In 2022, all states possessing nuclear weapons continued to upgrade, and in some instances, to enlarge, their nuclear arsenals. Russia had completed eighty-nine percent of its comprehensive modernization program, but Putin professed to be “extremely concerned” about U.S. missile defense near Russia and the Russian Defense Ministry announced that in 2023 there would be a major upgrade of nuclear infrastructure to enhance the combat capabilities of Russia’s missile forces. The United States rolled out the first of its new B-21 stealth bombers and continued with plans for an enhanced long-range air to surface nuclear missile, enhanced nuclear missile submarines, and a new generation of fixed silo nuclear ICBMs. The Defense Department assesses that China is seeking to enhance its “strategic nuclear capability,” which currently has about four-hundred nuclear warheads, and could have as many as 1,500 by 2035.
North Korea continued extensive testing of nuclear-capable missiles. It reportedly made apparent preparations for a possible nuclear weapons test, but no such test had been conducted when this article went to press.
Two scientific studies published in 2022 estimated that a full-scale nuclear war between the United States and Russia, and the inevitable “nuclear winter” and subsequent famine caused by soot and smoke lingering in the atmosphere, would cause up to five billion deaths worldwide, and that a limited nuclear war between India and Pakistan would cause up to two billion deaths from a global famine.
The first Meeting of State Parties under the Treaty on the Prohibition of Nuclear Weapons (TPNW) issued renewed calls for the complete elimination of nuclear weapons. But none of the states actually possessing nuclear arms are among the sixty-eight states parties that have ratified the TPNW.
The Review Conference of the Nuclear Non-Proliferation Treaty, scheduled for 2020 but postponed because of the COVID pandemic, met in 2022 and adjourned without agreeing on a final document. Russia’s invasion of Ukraine led to widespread predictions that additional states might seek their own nuclear weapons programs, but none have yet announced plans to do so.
On October 27, 2022, the U.S. Department of Defense released the Administration’s Nuclear Posture Review (NPR), similar in numerous respects to those released by previous administrations.
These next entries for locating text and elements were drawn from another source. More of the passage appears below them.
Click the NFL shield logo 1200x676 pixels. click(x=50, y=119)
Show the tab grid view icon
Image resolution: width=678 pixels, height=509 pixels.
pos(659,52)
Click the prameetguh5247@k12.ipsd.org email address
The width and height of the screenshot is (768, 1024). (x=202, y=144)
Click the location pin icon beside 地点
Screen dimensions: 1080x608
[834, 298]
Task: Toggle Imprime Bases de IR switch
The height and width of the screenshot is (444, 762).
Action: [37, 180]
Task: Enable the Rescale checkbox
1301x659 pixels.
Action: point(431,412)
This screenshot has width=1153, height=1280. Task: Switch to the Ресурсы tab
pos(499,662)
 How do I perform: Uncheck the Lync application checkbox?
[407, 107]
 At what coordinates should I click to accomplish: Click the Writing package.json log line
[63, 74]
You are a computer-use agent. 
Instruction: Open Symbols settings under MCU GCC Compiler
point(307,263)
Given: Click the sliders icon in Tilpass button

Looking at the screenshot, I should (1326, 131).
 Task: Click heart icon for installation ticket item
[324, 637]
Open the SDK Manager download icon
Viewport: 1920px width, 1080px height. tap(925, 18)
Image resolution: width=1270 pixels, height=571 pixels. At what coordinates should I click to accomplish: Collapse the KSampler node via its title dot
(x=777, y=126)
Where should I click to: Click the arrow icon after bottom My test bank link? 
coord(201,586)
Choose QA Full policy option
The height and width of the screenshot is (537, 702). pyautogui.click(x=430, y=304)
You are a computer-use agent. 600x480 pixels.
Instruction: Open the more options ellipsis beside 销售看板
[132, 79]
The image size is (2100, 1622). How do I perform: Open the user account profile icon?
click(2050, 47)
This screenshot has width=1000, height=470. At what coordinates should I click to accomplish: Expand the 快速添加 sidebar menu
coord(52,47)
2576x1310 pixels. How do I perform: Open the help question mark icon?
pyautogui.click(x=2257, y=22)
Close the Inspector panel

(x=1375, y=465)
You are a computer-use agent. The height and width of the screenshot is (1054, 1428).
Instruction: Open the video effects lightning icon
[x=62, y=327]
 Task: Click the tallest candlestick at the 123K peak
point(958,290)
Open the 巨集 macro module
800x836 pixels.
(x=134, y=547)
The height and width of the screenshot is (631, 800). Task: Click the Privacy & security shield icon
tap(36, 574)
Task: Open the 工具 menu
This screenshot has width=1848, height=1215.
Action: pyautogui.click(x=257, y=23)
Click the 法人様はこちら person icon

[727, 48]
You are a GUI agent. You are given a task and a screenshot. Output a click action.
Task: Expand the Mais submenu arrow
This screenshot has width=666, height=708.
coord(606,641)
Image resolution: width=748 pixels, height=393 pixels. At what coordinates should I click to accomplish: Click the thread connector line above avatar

The NPR did not contain the statement, advocated by President Biden during the 2020 Presidential campaign, that the “sole purpose” of the U.S. nuclear arsenal is to deter nuclear attacks against the United States and its allies. The 2022 NPR repeats statements that the United States remains committed to arms control and shares the ultimate goal of a world without nuclear weapons but did not propose any specific steps to implement the statements.
Efforts continued in 2022 to reestablish the Iran nuclear agreement that President Trump withdrew the United States from in May 2018, but talks ended in an impasse, and Iran announced that it was increasing the amount of uranium that it was enriching to near weapons-grade. Meanwhile Saudi Arabia, which has reserved the right to enrich uranium, has issued a request for proposals for construction of a major new nuclear reactor.
The Conference on Establishment of a Middle East Zone Free of Nuclear Weapons and Other Weapons of Mass Destruction met in November 2022 and issued a report stating that no agreement had been reached but that work would continue in hopes of arriving at a treaty.